Im Interview mit MEDICA.de spricht Brockmann über natürliche Experimente und erklärt, wie Wearables und gesammelte Daten Aufschluss über Infektionskrankheiten und ihre Ausbreitung geben können.
Herr Prof. Brockmann, wie würden Sie die digitale Epidemiologie beschreiben?
Prof. Dirk Brockmann: Sie umfasst im Wesentlichen neue Methoden und Daten, die miteinander kombiniert werden. Das sind zum Beispiel Daten, die über Smartwatches, Wearable Devices oder Smartphones gesammelt werden.
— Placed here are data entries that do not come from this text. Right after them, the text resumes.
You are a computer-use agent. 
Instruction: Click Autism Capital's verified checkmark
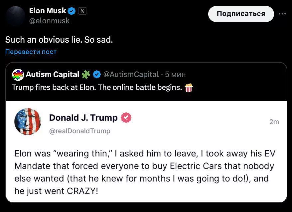tap(97, 74)
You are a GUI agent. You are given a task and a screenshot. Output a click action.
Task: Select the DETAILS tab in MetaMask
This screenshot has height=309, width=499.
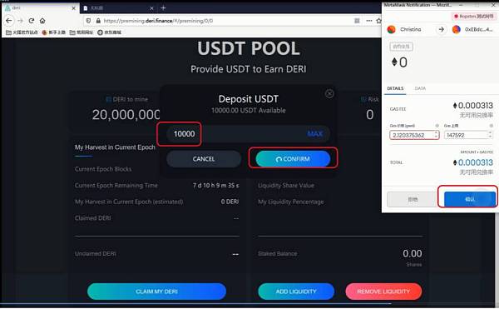[x=395, y=88]
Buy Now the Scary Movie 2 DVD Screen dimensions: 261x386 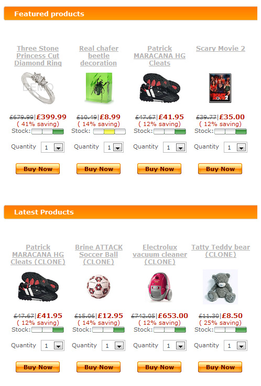pyautogui.click(x=220, y=169)
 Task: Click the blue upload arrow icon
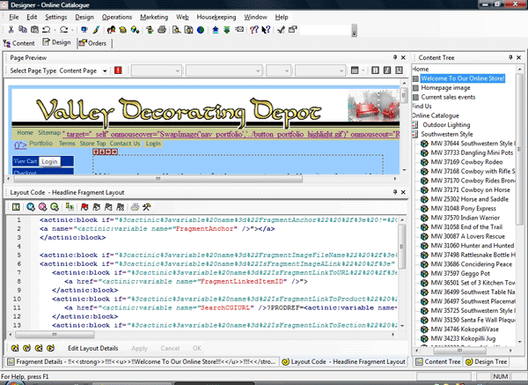216,29
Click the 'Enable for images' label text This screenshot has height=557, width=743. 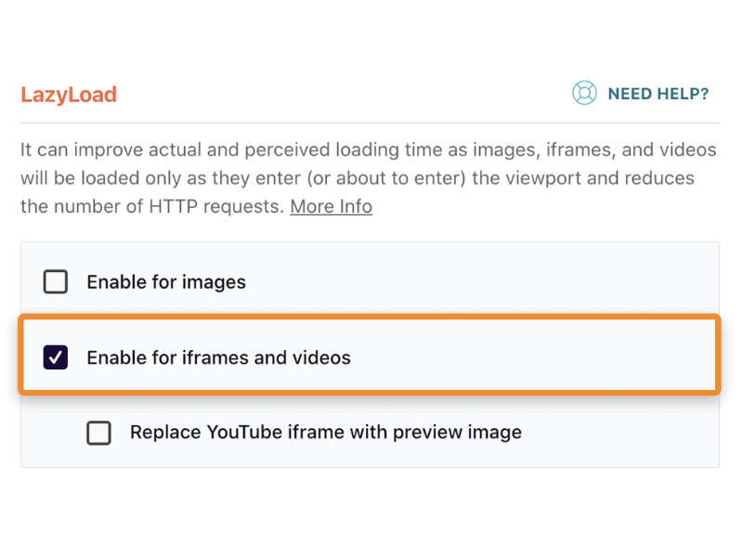pos(166,282)
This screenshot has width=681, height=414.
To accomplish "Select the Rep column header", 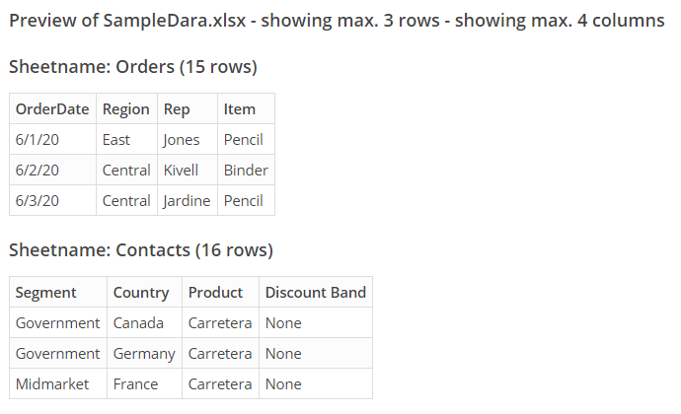I will coord(177,109).
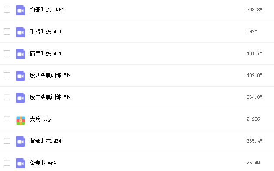Viewport: 274px width, 171px height.
Task: Toggle the checkbox for 备赛期.mp4
Action: pyautogui.click(x=7, y=163)
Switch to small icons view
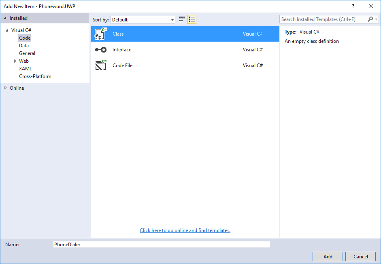 click(182, 19)
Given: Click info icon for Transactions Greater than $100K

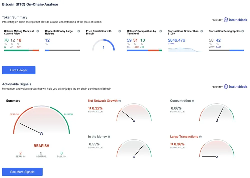Looking at the screenshot, I should pyautogui.click(x=202, y=31).
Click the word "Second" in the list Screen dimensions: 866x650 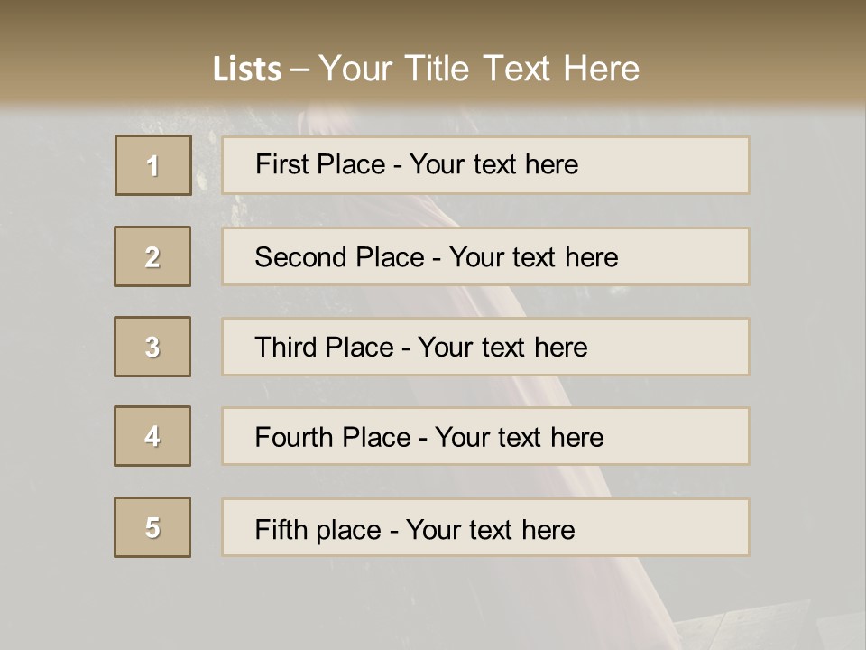point(301,257)
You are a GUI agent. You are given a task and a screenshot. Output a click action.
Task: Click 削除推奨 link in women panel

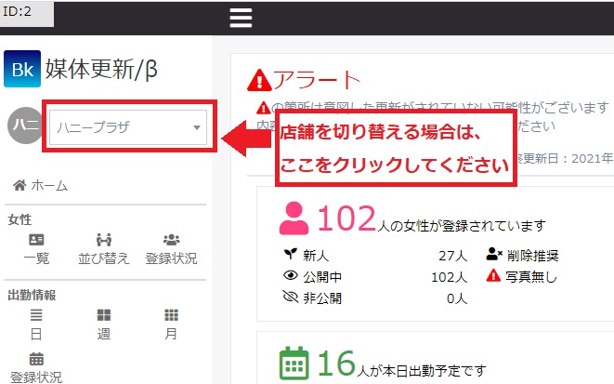(522, 255)
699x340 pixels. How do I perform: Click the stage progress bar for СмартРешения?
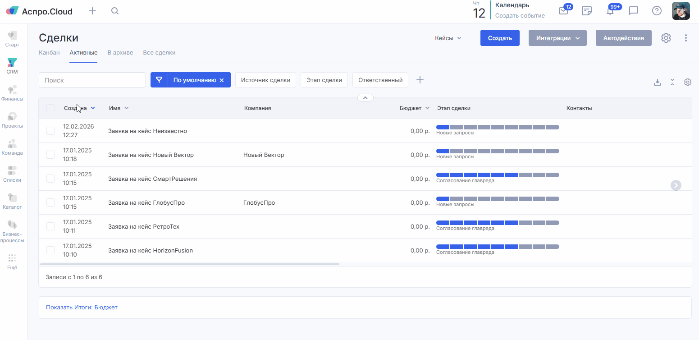[x=498, y=175]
Diese Daten werden oftmals nicht unter kontrollierten Bedingungen erhoben, sondern fallen in sogenannten natürlichen Experimenten an, also im täglichen Leben der Menschen.
Methodisch steht die digitale Epidemiologie an der Schnittstelle zwischen Informatik und der Gesundheitsforschung oder der Medizin, ähnlich wie die Bioinformatik. Diese ist ursprünglich entstanden, weil die elektronische Datenverarbeitung als Hilfsmittel bei der Auswertung von Gensequenzierungen benötigt wurde. Heute ist sie eine etablierte Wissenschaft.
Was wäre ein Beispiel für Daten aus natürlichen Experimenten?
Brockmann: Mobilitätsdaten etwa. Sehr viele Menschen besitzen heute Smartphones, die Bewegung und Aufenthaltsort erfassen und speichern. Daraus können wir viel lernen und Informationen gewinnen, die epidemiologisch relevant sind.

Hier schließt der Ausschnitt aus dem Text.